Problem statement
Please keep to the lines below from the one with "This screenshot has width=800, height=464." through the one with "Click the Built-in", and restate them word for word, ends included.

Source data
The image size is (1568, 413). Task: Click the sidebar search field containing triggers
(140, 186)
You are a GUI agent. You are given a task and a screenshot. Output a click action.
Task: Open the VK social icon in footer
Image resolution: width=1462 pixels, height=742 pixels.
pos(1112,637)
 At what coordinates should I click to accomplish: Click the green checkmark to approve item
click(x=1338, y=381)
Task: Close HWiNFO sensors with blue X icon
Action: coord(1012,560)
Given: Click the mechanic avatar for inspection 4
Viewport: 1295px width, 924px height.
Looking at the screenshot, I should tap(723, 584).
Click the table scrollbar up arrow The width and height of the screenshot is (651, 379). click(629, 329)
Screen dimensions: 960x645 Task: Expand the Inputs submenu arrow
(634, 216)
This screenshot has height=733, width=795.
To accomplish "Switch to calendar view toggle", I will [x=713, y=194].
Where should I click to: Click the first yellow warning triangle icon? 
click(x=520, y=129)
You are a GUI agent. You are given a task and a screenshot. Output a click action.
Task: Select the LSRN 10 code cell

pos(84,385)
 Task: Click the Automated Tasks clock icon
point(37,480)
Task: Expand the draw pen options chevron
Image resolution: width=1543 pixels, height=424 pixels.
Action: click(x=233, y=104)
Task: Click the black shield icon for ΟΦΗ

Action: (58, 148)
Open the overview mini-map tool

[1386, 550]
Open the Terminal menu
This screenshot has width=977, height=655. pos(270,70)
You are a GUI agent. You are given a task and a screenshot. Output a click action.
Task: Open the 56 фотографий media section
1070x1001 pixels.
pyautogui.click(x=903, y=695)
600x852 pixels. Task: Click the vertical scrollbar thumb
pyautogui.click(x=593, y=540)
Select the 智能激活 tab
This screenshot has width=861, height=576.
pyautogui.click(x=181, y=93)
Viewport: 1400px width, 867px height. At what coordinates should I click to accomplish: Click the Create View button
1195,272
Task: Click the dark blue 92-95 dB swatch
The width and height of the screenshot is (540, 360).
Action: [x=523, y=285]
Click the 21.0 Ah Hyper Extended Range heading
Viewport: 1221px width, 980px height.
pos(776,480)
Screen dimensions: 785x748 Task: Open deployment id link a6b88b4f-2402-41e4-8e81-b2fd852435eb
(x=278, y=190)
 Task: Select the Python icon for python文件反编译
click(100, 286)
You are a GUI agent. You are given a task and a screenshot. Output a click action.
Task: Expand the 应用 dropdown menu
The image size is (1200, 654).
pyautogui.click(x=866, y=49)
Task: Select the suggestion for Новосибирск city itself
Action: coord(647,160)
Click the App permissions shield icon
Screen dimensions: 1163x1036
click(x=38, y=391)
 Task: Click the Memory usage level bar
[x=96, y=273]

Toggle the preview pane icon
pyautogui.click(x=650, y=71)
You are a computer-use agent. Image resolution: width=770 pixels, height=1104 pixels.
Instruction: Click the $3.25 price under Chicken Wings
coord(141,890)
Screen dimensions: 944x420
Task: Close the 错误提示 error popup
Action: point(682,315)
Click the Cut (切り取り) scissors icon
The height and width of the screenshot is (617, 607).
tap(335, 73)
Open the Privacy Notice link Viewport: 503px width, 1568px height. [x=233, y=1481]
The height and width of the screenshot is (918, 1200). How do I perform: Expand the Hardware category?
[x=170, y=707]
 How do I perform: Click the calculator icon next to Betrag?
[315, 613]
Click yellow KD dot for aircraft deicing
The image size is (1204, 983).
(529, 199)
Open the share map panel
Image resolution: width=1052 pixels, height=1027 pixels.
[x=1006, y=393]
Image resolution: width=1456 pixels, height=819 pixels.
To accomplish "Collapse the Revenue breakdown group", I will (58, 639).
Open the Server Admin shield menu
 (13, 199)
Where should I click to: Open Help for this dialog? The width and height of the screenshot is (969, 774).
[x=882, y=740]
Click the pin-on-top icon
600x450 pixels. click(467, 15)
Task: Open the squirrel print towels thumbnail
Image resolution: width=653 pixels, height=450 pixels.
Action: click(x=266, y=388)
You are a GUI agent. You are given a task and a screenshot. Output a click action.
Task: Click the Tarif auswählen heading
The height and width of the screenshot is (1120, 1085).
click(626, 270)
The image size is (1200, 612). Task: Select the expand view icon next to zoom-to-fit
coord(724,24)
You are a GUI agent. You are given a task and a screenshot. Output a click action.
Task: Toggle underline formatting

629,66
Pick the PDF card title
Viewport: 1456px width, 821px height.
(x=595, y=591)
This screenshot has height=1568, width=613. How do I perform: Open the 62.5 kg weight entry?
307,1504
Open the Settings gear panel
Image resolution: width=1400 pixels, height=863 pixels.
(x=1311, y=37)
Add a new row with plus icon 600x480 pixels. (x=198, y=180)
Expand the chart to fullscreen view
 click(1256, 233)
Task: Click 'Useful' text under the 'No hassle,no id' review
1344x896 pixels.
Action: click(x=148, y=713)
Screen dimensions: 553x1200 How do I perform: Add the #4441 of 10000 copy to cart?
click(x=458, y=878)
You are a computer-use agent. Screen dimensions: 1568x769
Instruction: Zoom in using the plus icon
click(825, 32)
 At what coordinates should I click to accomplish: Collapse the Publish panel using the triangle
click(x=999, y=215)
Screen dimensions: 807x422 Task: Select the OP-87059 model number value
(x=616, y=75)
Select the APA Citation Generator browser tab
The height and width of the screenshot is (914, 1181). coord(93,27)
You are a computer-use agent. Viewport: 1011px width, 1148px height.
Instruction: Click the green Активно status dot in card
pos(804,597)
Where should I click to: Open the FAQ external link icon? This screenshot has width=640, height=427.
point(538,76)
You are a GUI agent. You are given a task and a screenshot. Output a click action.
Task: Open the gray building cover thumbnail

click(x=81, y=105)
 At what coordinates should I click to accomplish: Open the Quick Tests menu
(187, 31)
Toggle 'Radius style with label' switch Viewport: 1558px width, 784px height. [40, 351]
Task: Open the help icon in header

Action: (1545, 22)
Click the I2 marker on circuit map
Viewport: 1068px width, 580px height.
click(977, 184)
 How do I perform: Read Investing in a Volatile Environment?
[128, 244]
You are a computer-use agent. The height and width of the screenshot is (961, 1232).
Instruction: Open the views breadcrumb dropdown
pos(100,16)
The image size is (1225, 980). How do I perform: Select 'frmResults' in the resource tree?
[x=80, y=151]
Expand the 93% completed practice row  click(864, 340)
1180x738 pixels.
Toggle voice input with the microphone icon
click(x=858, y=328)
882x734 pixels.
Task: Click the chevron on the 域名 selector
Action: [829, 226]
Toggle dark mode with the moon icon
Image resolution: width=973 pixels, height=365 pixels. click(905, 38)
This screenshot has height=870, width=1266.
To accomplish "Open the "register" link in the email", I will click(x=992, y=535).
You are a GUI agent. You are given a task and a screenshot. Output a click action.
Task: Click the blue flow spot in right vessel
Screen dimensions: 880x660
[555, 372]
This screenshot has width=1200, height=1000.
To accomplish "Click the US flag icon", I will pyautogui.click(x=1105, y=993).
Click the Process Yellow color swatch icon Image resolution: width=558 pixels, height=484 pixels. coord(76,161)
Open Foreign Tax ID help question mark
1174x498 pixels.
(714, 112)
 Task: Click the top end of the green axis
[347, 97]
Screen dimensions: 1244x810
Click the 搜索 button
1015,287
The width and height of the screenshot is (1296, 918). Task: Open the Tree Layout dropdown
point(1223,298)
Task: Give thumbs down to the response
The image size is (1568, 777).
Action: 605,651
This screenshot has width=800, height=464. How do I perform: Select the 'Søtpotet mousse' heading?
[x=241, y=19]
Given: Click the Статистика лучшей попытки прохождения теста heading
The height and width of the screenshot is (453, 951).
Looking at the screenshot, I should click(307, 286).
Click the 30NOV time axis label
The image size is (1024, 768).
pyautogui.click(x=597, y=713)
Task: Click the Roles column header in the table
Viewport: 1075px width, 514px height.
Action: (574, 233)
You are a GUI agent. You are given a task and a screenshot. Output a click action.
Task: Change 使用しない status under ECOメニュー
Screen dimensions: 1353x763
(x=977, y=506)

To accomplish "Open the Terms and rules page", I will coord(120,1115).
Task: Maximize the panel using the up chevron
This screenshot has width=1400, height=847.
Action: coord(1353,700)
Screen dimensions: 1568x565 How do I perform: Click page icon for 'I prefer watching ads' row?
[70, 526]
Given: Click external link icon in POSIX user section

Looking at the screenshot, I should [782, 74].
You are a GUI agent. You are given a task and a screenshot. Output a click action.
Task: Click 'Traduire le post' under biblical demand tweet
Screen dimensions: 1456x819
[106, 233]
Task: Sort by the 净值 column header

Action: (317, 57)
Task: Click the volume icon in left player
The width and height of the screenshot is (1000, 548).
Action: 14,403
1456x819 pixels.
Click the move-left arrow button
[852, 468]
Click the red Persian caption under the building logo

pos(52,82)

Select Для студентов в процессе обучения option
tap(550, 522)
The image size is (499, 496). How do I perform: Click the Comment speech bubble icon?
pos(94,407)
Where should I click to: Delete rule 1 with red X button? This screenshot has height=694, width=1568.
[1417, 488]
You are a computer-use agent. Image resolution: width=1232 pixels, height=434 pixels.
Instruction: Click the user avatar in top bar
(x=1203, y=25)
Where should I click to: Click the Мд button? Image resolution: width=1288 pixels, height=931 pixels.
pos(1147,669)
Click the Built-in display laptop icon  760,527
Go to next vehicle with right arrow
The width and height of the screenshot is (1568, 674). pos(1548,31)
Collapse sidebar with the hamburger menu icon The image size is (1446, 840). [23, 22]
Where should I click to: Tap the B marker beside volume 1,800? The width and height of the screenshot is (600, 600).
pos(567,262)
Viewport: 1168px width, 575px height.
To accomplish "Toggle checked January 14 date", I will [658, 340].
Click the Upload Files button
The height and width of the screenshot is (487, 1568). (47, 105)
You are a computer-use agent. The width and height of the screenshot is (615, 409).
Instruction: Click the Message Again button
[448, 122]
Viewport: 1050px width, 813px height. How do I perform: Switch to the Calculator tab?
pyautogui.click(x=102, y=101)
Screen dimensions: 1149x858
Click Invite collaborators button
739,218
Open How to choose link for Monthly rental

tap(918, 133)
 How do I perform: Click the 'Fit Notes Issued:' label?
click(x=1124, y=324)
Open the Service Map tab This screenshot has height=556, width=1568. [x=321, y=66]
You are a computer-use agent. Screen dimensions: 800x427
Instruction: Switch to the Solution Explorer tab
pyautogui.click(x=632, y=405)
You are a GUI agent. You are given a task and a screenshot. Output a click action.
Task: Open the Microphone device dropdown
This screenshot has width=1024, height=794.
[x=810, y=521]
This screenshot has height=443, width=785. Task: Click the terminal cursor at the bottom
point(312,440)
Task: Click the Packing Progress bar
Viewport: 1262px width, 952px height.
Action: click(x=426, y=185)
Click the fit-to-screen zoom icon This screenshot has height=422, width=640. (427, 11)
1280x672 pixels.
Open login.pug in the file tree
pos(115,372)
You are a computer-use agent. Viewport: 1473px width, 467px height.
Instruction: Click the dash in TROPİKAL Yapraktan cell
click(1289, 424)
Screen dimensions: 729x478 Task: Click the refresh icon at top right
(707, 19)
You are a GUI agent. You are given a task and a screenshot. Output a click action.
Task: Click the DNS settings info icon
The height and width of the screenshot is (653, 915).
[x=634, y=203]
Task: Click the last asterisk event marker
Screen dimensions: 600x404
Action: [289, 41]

Final answer
This screenshot has width=800, height=464. How do I perform: Select the 'Søtpotet mousse' heading?
[x=241, y=19]
Given: Click the Статистика лучшей попытки прохождения теста heading
The height and width of the screenshot is (453, 951).
Looking at the screenshot, I should click(307, 286).
Click the 30NOV time axis label
The image size is (1024, 768).
pyautogui.click(x=597, y=713)
Task: Click the Roles column header in the table
Viewport: 1075px width, 514px height.
Action: (574, 233)
You are a GUI agent. You are given a task and a screenshot. Output a click action.
Task: Change 使用しない status under ECOメニュー
Screen dimensions: 1353x763
(x=977, y=506)

To accomplish "Open the Terms and rules page", I will coord(120,1115).
Task: Maximize the panel using the up chevron
This screenshot has width=1400, height=847.
Action: coord(1353,700)
Screen dimensions: 1568x565 How do I perform: Click page icon for 'I prefer watching ads' row?
[70, 526]
Given: Click external link icon in POSIX user section

Looking at the screenshot, I should [782, 74].
You are a GUI agent. You are given a task and a screenshot. Output a click action.
Task: Click 'Traduire le post' under biblical demand tweet
Screen dimensions: 1456x819
[106, 233]
Task: Sort by the 净值 column header

Action: (317, 57)
Task: Click the volume icon in left player
The width and height of the screenshot is (1000, 548).
Action: 14,403
1456x819 pixels.
Click the move-left arrow button
[852, 468]
Click the red Persian caption under the building logo

pos(52,82)

Select Для студентов в процессе обучения option
tap(550, 522)
The image size is (499, 496). How do I perform: Click the Comment speech bubble icon?
pos(94,407)
Where should I click to: Delete rule 1 with red X button? This screenshot has height=694, width=1568.
[1417, 488]
You are a computer-use agent. Image resolution: width=1232 pixels, height=434 pixels.
Instruction: Click the user avatar in top bar
(x=1203, y=25)
Where should I click to: Click the Мд button? Image resolution: width=1288 pixels, height=931 pixels.
pos(1147,669)
Click the Built-in display laptop icon  760,527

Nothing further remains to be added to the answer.